In my view, I have a form I want to dynamically render. This form is wrapped around a larger form:
<form>
//......stuff...
@using (Ajax.BeginForm("FindWorkOrder", new AjaxOptions {
UpdateTargetId = "workOrders" }))
{
<input type="text" name="workOrder" />
<input type="submit" value="Find" />
}
<div id="workOrders">
@{ Html.RenderPartial("DisplayWorkOrder"); }
</div>
</form>
In my controller:
public ActionResult FindWorkOrder()
{
// do query, return a model
return View();
}
I have a partial view named DisplayWorkOrder.cshtml
.
Several questions:
FindWorkOrder
controller?
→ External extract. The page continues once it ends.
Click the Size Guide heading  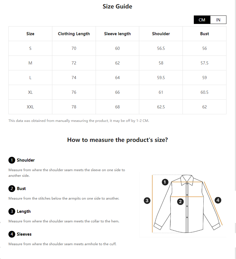tap(117, 6)
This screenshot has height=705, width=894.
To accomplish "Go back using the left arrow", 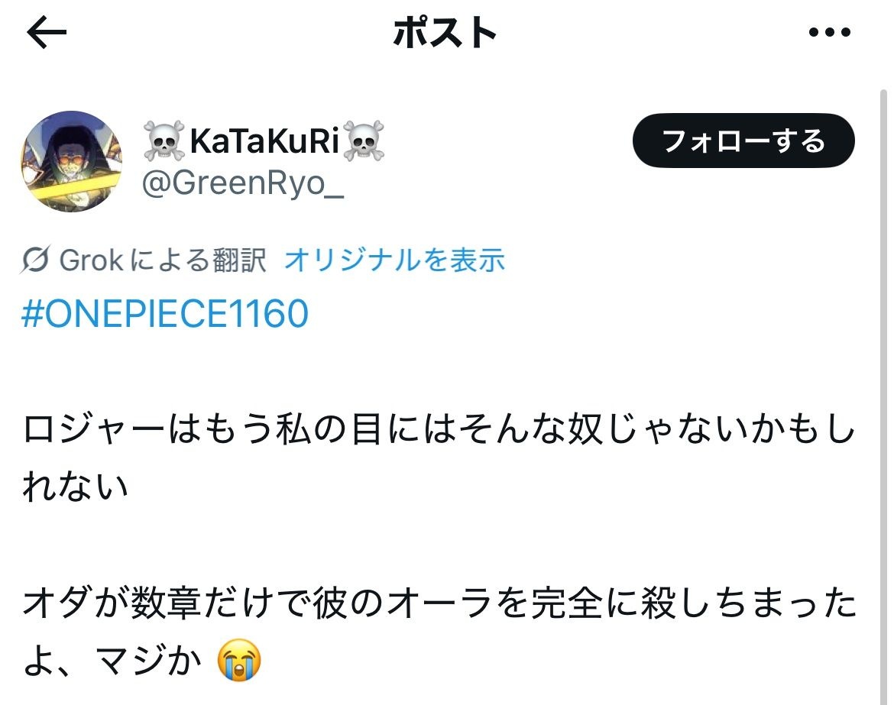I will coord(47,32).
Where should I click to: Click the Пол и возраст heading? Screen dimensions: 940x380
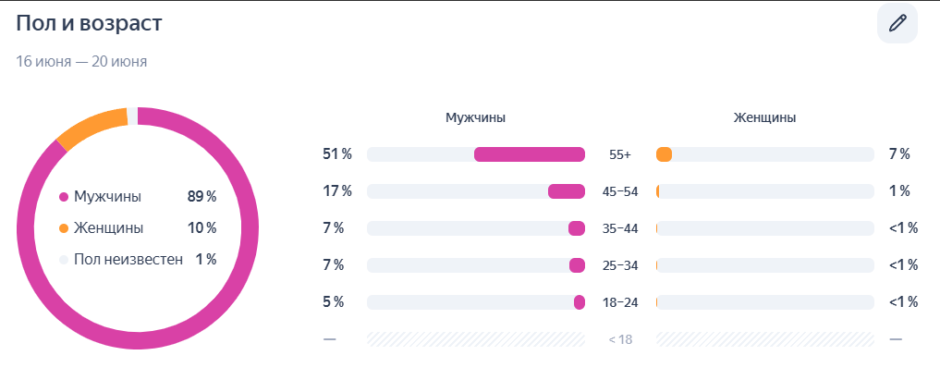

My intended functionality is for the ajax form to submit (without the whole form submitting) and populate <div id="workOrders">
with data that I queried.
Thanks.
To render the partial view , you can do this
@Html.RenderPartial("DisplayWorkOrder")
If you want to pass a model to the Partial view,you can do this
@Html.RenderPartial("DisplayWorkOrder",Model)
If you want to pass a proprty of the model to the Partial view,you can do this
@Html.RenderPartial("DisplayWorkOrder",Model.MyProperty)
Assiming that you have a model binded to the initial (parent) view from where you want to call the partial view. You should be returning the Model /View Model in your Action called "FindWorkOrder" .Something like this
public ActionResult FindWorkOrder()
{
CustomerViewModel objCustVM=CustomerService.GetCustomerViewModel(); // just to get the customer model.
return View(objCustVM);
}
and in your Main View
@model MyProject.ViewModel.CustomerViewModel
<h2>This will show the content from Partial View</h2>
@{ @Html.RenderPartial("DisplayWorkOrder",Model)}
To Avoid submitting the enitire form, you could do a jquery ajax call from your script with the data you want to send. I would keep the (only one) form tag at the outer level and change the submit button to normal button control.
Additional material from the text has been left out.